Thank you for your help
Thank you very much for your help. I will start treating her first thing tomorrow morning.You can use vaseline, castor oil, coconut oil, vegetable oil. My preference is castor oil, I just find it a little less messy. I apply it with a soft toothbrush and work in into the raised scales gently. If she doesn't like to be handled then do it after dark when she's gone to roost, they tend to by much calmer then, and you can wrap her in a towel if it helps. Just take her off the roost or nest, treat her legs and put her back. You will need to reapply several times a week until her legs look better (the oil smothers the mites), and that may take several months. Here is a link with more info (since she has chicks I would NOT use the gasoline method): http://www.the-chicken-chick.com/2013/03/scaly-leg-mites-in-chickens/
Also you do need to treat the coop, remove and replace bedding, spray the roosts and walls and floor with a permethrin spray product.
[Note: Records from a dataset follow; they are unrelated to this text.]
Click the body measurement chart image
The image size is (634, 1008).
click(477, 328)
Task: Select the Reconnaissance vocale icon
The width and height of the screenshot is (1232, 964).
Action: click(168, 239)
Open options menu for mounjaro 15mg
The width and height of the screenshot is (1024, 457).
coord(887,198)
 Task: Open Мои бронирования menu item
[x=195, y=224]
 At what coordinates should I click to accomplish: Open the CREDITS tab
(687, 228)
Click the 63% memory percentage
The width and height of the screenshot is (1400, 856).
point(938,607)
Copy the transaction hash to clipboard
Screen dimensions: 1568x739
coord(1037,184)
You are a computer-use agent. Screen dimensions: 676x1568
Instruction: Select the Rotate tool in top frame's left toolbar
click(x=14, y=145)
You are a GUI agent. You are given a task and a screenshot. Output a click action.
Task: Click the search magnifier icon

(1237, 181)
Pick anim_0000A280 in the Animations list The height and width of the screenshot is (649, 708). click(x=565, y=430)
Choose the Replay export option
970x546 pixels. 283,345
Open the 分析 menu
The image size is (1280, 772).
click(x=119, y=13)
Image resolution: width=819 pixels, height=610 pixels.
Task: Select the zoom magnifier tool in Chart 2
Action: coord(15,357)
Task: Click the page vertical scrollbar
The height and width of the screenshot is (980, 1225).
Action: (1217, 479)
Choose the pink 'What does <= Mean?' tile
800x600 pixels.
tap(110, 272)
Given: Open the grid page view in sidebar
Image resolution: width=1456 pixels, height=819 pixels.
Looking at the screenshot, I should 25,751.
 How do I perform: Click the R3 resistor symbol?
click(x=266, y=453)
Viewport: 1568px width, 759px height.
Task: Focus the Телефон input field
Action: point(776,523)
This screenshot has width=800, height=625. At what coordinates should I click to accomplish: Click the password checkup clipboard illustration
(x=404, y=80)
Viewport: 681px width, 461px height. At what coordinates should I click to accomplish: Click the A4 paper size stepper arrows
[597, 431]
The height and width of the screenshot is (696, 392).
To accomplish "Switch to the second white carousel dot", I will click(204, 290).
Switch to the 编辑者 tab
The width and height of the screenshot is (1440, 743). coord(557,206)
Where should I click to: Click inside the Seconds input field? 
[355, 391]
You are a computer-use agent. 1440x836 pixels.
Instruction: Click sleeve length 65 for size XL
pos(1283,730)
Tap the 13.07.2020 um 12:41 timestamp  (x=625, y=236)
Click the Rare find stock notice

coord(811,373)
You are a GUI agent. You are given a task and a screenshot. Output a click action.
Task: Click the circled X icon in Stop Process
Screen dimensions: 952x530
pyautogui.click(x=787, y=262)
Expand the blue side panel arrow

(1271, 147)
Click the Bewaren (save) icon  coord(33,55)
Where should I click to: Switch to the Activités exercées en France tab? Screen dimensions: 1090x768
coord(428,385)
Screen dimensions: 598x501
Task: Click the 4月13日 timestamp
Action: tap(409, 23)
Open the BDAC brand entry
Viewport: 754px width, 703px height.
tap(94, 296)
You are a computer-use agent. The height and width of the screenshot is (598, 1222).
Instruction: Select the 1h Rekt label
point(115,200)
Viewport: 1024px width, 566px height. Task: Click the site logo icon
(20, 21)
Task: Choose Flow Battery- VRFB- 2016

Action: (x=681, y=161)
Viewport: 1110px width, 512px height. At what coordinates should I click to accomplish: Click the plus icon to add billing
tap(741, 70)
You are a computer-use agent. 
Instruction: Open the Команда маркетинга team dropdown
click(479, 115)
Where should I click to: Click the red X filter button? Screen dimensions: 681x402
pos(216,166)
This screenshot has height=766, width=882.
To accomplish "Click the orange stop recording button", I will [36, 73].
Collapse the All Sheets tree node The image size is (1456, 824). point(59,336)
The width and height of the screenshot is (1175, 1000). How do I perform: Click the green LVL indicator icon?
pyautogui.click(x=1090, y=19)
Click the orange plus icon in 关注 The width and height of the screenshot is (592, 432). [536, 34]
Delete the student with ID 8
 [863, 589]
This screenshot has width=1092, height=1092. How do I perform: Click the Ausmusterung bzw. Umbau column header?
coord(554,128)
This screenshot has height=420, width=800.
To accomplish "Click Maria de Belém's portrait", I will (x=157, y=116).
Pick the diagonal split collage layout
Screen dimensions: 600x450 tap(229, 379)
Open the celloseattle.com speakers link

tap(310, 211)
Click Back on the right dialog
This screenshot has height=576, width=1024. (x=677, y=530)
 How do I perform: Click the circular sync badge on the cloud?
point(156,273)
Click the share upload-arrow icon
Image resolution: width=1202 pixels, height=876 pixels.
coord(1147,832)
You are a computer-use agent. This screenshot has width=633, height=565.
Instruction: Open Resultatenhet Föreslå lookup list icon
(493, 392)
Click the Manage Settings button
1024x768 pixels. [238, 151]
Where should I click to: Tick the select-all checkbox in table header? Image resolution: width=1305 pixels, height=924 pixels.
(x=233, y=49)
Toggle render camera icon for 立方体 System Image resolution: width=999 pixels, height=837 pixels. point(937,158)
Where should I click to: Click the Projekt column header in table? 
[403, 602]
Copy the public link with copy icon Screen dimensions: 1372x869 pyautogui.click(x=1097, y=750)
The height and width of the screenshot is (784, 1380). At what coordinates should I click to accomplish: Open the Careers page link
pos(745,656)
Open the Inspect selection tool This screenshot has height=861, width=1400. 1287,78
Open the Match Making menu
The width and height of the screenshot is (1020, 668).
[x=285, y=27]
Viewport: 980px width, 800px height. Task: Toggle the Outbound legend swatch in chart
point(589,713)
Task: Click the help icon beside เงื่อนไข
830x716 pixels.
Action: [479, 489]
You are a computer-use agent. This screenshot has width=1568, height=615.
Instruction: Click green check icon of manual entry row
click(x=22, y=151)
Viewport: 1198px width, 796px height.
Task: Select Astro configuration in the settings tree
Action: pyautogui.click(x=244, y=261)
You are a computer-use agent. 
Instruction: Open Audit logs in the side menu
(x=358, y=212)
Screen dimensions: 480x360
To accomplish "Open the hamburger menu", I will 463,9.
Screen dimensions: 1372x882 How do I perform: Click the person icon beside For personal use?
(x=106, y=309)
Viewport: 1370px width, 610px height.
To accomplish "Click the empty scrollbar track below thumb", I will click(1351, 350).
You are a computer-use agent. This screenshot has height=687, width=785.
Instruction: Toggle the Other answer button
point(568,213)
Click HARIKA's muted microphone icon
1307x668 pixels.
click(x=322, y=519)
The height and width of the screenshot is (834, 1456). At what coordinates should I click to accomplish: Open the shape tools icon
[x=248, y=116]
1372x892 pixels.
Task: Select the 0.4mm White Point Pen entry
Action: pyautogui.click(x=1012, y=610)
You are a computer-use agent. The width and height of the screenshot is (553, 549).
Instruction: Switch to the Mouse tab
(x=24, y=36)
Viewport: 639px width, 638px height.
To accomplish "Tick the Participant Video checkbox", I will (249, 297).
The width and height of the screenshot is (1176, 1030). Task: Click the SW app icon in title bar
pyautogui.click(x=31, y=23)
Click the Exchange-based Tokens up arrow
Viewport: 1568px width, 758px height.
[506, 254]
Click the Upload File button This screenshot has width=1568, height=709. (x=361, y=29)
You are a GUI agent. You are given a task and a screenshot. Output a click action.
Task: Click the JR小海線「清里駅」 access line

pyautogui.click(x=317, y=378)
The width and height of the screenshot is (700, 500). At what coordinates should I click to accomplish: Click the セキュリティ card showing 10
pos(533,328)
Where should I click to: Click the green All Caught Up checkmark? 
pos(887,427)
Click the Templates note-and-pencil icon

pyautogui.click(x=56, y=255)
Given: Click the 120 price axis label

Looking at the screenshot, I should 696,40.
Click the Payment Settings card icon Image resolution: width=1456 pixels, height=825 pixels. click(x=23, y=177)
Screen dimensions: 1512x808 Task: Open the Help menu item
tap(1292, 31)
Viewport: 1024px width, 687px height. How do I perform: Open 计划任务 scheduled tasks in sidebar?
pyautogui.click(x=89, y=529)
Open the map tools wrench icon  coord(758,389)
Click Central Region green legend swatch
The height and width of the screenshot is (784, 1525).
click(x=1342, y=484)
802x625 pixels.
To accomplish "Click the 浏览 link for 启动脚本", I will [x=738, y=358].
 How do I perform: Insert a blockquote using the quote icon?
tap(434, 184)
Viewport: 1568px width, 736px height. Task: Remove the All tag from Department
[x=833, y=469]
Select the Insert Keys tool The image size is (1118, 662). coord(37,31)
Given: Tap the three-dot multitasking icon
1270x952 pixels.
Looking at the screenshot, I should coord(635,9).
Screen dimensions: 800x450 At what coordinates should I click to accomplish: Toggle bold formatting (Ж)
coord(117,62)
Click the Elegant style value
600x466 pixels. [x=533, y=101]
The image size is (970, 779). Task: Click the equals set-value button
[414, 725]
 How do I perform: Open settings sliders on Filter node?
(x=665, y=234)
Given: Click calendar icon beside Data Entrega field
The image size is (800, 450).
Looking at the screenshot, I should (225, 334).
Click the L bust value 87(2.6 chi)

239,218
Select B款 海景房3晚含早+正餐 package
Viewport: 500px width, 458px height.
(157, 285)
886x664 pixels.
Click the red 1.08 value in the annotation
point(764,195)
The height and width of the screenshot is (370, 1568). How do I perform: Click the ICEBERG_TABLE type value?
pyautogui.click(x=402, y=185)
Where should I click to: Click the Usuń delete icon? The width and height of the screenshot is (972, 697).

She does look like a crossbreed, even could be a very pale sex-link, I had a very pale one once.
Luckily she has been kept seperate from the main coop and other chickens. I will definitely keep an eye on the rest of them just incase though!Your hen is very pretty. And you've already been given enough advice on her legs so I won't bother. But she'll be fine as long as you tend to her. Also, just as a practice, you should always keep new chickens quarantined for a time before introducing them to your flock. Her legs is the perfect example of what new birds can being to your flock.